How to do the splits in 10 steps
The Warm Up (Steps 1 to 3)
1. Wear the right clothing
Ever wonder how to do the splits without tearing something important? Well you’re not going to an 18th century dance so put your corset in the closet. Make sure you wear something comfortable so you can move without any added resistance. In sweatpants or in your underwear will do.
2. Find space to do the splits
Find a nice space on the floor were you can spread your legs across without anything getting in the way. Try the living room in front of the tv or move the table and chairs in the kitchen to make some free space beforehand.
This is perhaps the most important step of all of them before doing the splits. If you don’t stretch everything (including EVERYTHING from your neck, back, torso, arms, legs, to pinkie toes) then you could seriously injure yourself or pull something. Flexibility isn’t possible without stretching, so remember to do it every day before you try any exercise – especially when training your body to do this. Remember to stretch properly using proper stretch techniques.
The Split (Step 4 to 8)
4. Sit down
In the space you’ve reserved, sit with your legs apart spread across the floor. Right now an L-shape will do.
5. Move your legs
Slowly move your legs out more than the 90 degrees L-shape if you can. Remember it’s not a race. Do it very slowly and not beyond your body’s capability. You don’t want to pull anything so be careful.
6. Maintain posture
The entire time you are doing this you must remember to sit up straight. Don’t arch your back. Hold your shoulders back to maintain strong form.
7. Move your hands
Where to place those hands? Extend your arms and place both of your hands on the floor ahead of you. Do it slowly and smoothly. Your body should now be somewhat like a tripod with your hands and butt keeping you supported.
8. Rock on
In that form you want to begin rocking your hips gradually. No bouncing. You should be rocking forward and back to your full posture position and forward again. This is one of the key elements for improving your 90 degree L-shape more towards the approximate 180 degree goal.
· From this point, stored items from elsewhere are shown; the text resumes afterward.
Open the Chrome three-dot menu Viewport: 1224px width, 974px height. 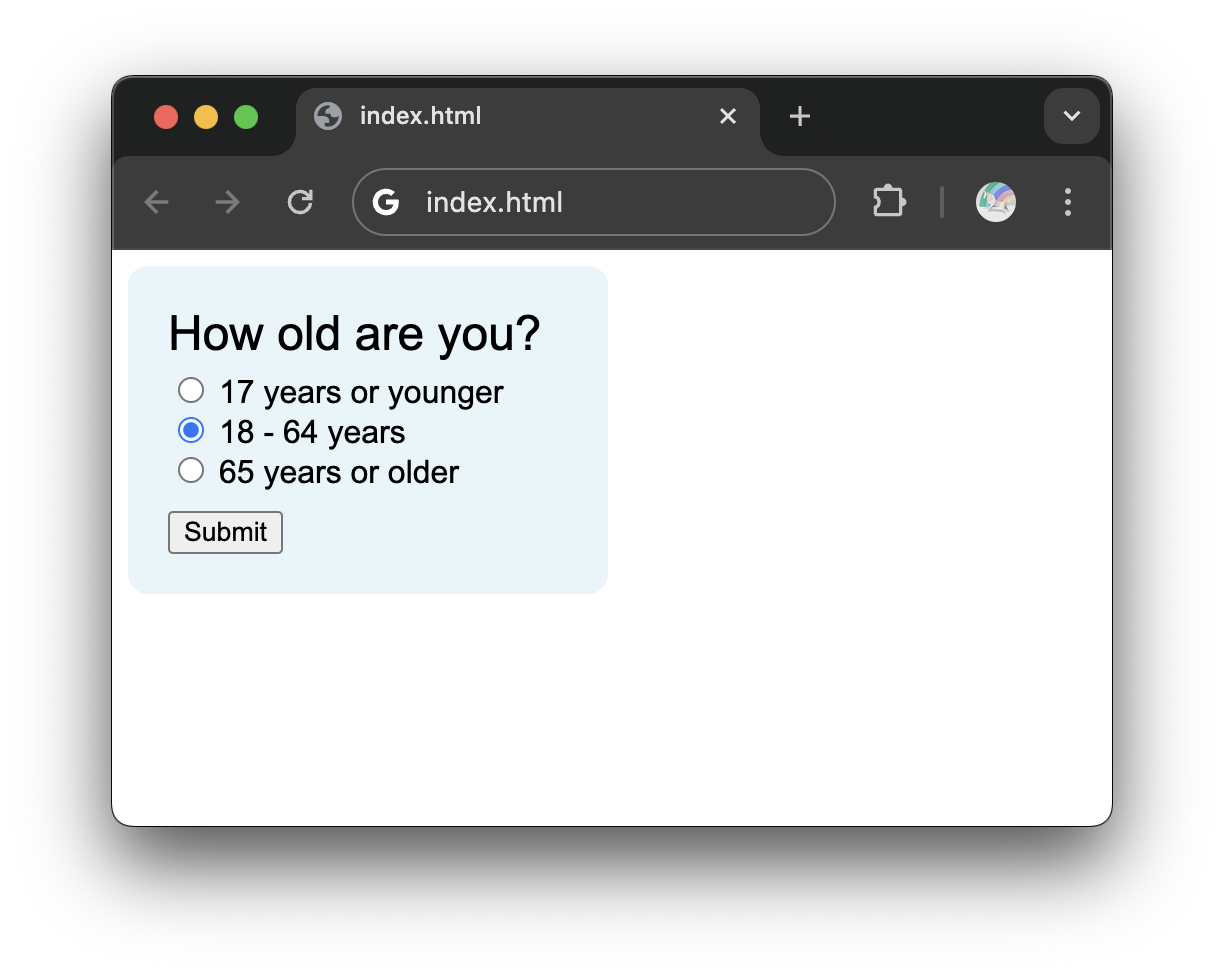point(1068,202)
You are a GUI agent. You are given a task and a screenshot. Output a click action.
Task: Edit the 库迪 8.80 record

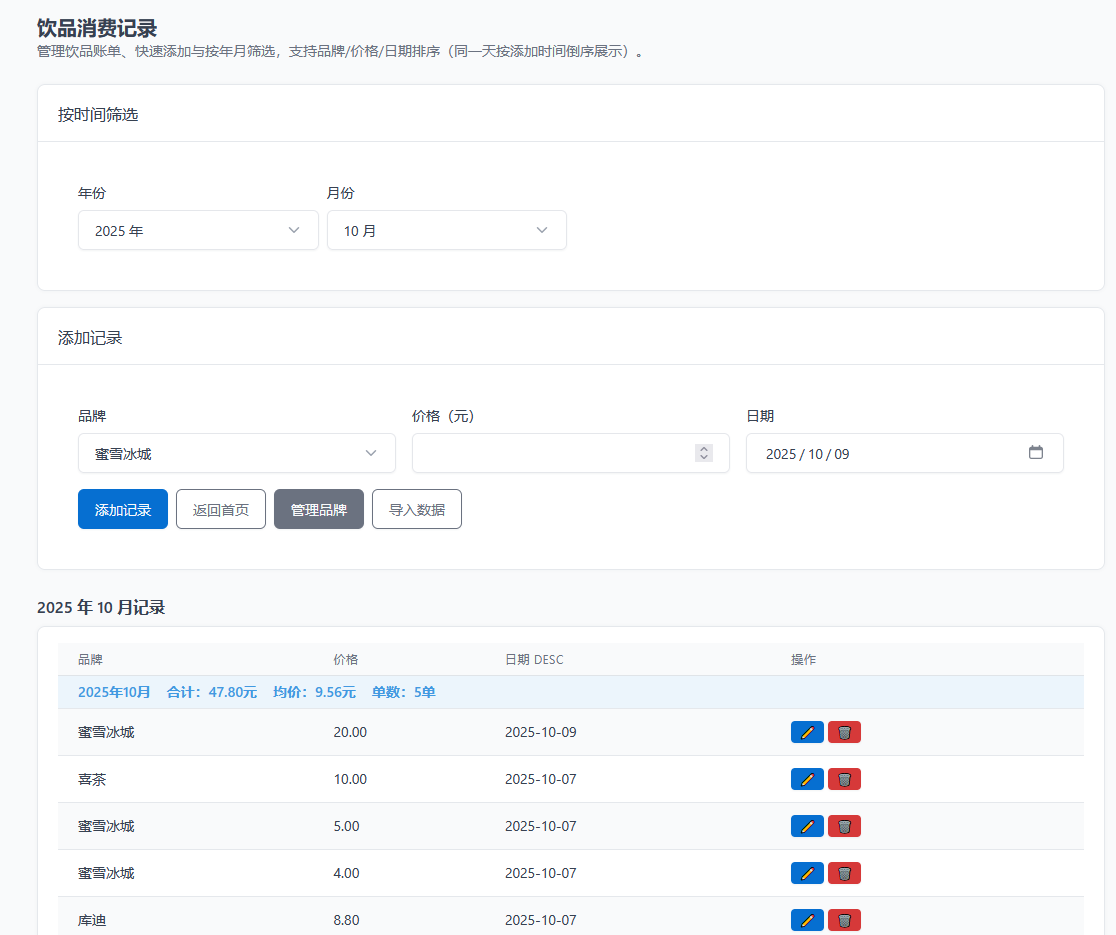807,919
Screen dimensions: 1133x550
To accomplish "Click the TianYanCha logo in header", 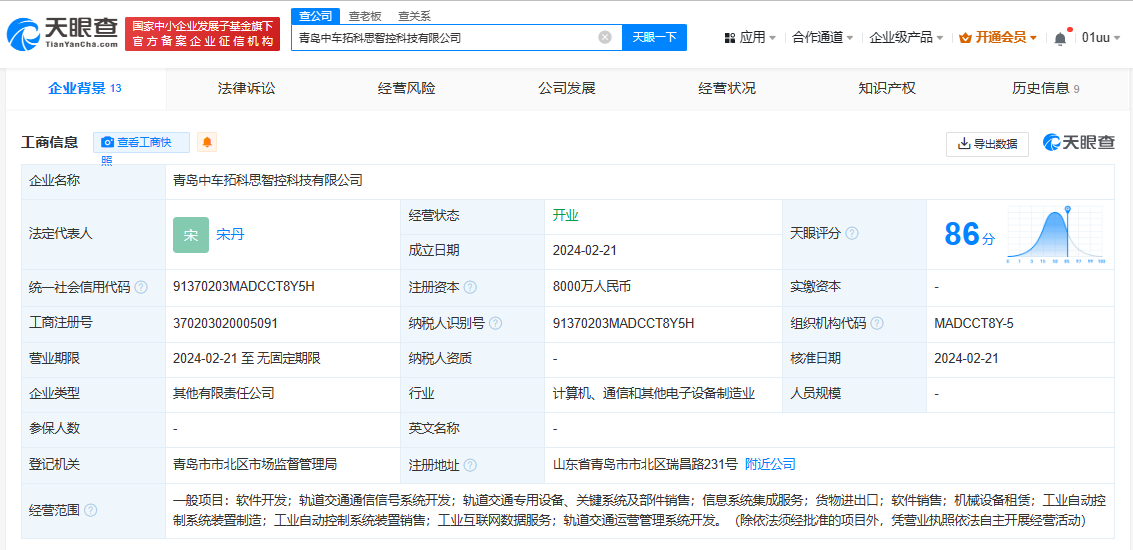I will (x=62, y=35).
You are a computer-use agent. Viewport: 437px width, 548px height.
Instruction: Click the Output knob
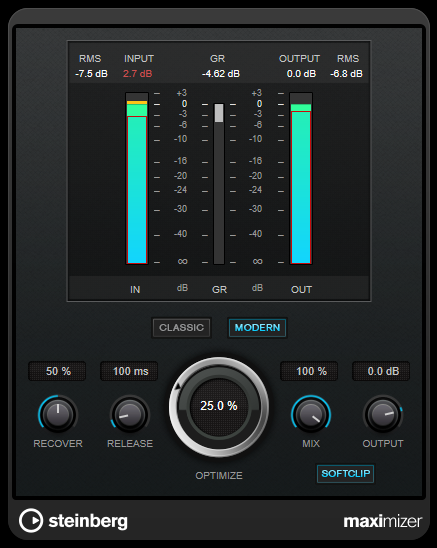coord(383,414)
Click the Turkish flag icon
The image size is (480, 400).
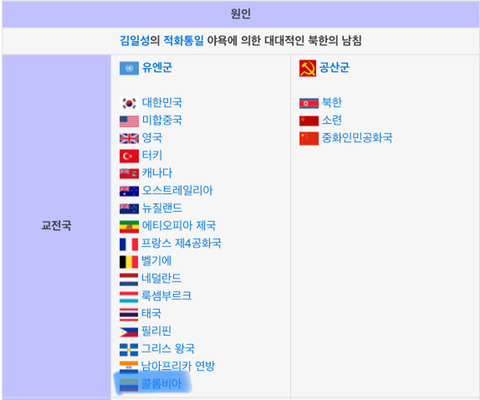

The Improved Formation (Steps 9 to 10)
9. Angle the feet
To improve further, you can angle your feet so your pinky toes point towards the floor. By doing this you should feel the stretch progress along your inner thigh and the rotation in your hips. You are well on your way to do the splits young grasshopper!
10. Move farther and be persistent
Keep working your hands forward on the floor and spreading your legs further apart to where it’s still comfortable. Work on this every day and don’t rush anything or else you could injure yourself. Be patient. Do these movement slowly and consistently on a daily basis. Eventually you will do it and you can show everyone how to do the splits without tearing your favorite pants in half!